When the verbal text of ART company websites claims a general audience and/or a slightly more specific audience, which seems to imply diversity, it becomes an expectation for this audience to see visual representations reflecting such diversity—that an audience might see all kinds of family relationships and interactions. Even when "prospective mothers" is the audience, there could be a variety of picturings of what this means (e.g. heterosexual and LGBTQ couples could be pictured along with single mothers).  Although it is impossible to visually represent everybody and everything, there is an expectation that there will be a variety of visual representations of mothers and fathers and men and women performing in a number of ways. "Teaching Moms and Dads," then, takes the perspective that a word is worth 1,000 pictures.  If Castells is correct that family is being transformed then the “prospective parents” being hailed by these websites should reflect a variety of non-patriarchal pictures where mothering is performed by men and women and fathering is performed by women and men.  It follows Burke’s (1969) observation on rhetoric and repetition:

And often we must think of rhetoric not in terms of some one particular address, but as a general body of identifications that owe their convincingness much more to trivial repetition and dull daily reënforcement than to exceptional rhetorical skill. (p. 26)

Though 1,000 pictures is beyond the scope of this study, numbers are important because when types of representations occur in limited ways and are presented more frequently than alternative representations, they instruct audiences in "normal" behavior and who is behaving "normally" through "dull daily reënforcement."  Individuals web searching for ART services clicking through ART company websites are instructed about gender roles and parenthood.
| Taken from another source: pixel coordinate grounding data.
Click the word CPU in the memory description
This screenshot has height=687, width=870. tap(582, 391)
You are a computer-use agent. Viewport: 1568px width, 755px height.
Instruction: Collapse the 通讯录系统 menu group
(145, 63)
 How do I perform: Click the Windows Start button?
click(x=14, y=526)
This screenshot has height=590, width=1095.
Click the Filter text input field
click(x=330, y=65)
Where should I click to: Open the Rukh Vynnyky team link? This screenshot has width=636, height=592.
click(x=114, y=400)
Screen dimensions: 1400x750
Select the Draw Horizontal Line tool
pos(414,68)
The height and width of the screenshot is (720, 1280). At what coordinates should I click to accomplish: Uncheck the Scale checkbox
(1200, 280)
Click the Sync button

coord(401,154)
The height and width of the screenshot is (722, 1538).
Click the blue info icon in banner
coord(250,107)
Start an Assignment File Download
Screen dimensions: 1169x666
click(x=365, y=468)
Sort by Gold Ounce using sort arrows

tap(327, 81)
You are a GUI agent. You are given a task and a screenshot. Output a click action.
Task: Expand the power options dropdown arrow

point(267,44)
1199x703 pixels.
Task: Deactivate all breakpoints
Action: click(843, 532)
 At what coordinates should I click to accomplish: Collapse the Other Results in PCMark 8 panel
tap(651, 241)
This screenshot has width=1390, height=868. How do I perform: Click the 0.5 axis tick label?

The hailings of the verbal language—"you" or "prospective parent," "all kinds of people," "or audience— become less ambiguous when placed next to pictures. An audience is instructed about a particular ideology about family. When these pictures are present in more numbers, an audience is more likely to be taught that "traditional" family is "normal" and/or "correct" family. Non-traditional families are denied existence. In general, "Teaching Moms and Dads" shows trends in the visual rhetoric of ART company websites and describes the gender ideologies a person web searching for ART services will find.